Necmi gerçekten de dalmıştı. Salih’in kendisine seslenen sesini duyduğunda yıllar öncesinde geziniyordu. Kendine geldikten sonra çay kaşığını toz şekere sokup silme bir kaşık şekeri çayına ekledi. Karıştırırken cevap verdi.
“Şaban’ı düşünürdüm be.” dedi ve devam etti. “Hem Şaban’ı hem kendimi.”
“Sen de anlatsana ağabey. Bak şurada ikimiz varız bir. Şef zaten gitti yattı yataklı vagona. Anlat ağabey sen. Geçmez yoksa bu kadar saat.”
Necmi şöyle bir Salih’e baktıktan sonra anlatıp anlatmamak arasında bayağı bir gidip geldi. Neden sonra anlatmaya karar verdi.
“Bana neden Kör Necmi dediklerini bilir misin?” diye sordu.
Salih şaşırmıştı. Kör Necmi denilince akan sular dururdu, resmen efsanenin kendisiydi. Lakin hiçbir zaman bu lakabın nereden geldiğini sormayı akıl edememişti.
“Hayır ağabey, bilmem.”
Necmi dalgın dalgın elindeki çay bardağına baktı. Derin bir nefes koyuverip söze girdi.
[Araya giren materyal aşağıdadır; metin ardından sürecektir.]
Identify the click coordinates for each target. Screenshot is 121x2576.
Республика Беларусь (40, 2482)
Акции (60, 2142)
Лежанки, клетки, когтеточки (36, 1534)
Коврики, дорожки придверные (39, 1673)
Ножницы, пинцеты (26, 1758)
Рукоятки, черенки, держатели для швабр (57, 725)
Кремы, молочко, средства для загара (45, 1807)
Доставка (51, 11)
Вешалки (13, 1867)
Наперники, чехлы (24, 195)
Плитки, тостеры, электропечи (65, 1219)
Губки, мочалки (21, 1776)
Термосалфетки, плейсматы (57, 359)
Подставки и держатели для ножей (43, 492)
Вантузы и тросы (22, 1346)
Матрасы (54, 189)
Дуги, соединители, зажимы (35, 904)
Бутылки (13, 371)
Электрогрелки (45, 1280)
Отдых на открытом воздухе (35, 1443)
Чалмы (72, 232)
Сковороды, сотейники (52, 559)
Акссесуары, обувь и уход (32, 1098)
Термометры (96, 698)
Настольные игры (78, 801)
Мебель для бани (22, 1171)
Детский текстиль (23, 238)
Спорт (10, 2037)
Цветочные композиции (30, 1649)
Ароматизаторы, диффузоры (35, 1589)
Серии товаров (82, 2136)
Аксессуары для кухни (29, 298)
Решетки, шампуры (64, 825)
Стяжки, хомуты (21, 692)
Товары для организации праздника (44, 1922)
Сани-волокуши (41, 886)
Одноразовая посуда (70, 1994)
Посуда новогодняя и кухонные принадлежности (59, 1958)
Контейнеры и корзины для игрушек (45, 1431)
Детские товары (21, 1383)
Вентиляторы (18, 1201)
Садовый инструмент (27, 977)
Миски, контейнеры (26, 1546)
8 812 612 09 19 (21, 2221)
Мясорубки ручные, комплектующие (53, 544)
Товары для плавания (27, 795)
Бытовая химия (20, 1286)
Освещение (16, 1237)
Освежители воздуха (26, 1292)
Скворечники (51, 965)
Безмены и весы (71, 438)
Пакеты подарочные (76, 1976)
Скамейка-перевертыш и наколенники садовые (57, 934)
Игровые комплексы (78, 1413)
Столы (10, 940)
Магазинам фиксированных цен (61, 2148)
“Yıllar önce yine böyle seferdeydim. Seneyi tam hatırlamam da katarın başı yirmi dört binliklerden biriydi. Hani şu dizel motorlu kırmızılar… Neyse, gecenin bir vakti şu kıç kadar yerde bir ben varım. Yanımdaki çocuk uyumaya gitti. Üstüne bir de zaten azıcık ışık veren farlar bir şey oldu yanmadı, lokomotif kör kaldı mı! Alabildiğine karanlıkta tıngır mıngır gidiyoruz. Arada uzaklarda bir iki köy ışığı görmek de yok o zamanlarda. Elektrik yok ki bir kere. Ay buluta girmez de kendini gösterecek olursa anca dağları tepeleri seçer gözün. Kör karanlıkta olmayan şeyler görürsün bazen. Oyun eder gözün sana. Velhasıl kelam, gidiyoruz işte. Katar da kör kalınca biraz daha düşürdüm sürati ama zamanında da varmak zorundasın gideceğin yere. Köprünün tekine geldik böyle böyle derken. Birden bir şeyler oldu lokomotifin kapısı tak diye açıldı. Nasıl buz gibi bir hava doldu içeriye anlatamam. Geçtiğim köprü bayağı yüksekmiş sonradan öğrendim, alabildiğine ayaz doldu içeri. Demlik falan vardı aha bunun gibi, uçtu gitti. Hemen kapıyı kapattım. Şu camdan geriye doğru bir baktım, bütün ışıklar sönmüş. Aha dedim, jeneratörler de gitti. Onca yolcu var trende, ortalık zifiri karanlık.”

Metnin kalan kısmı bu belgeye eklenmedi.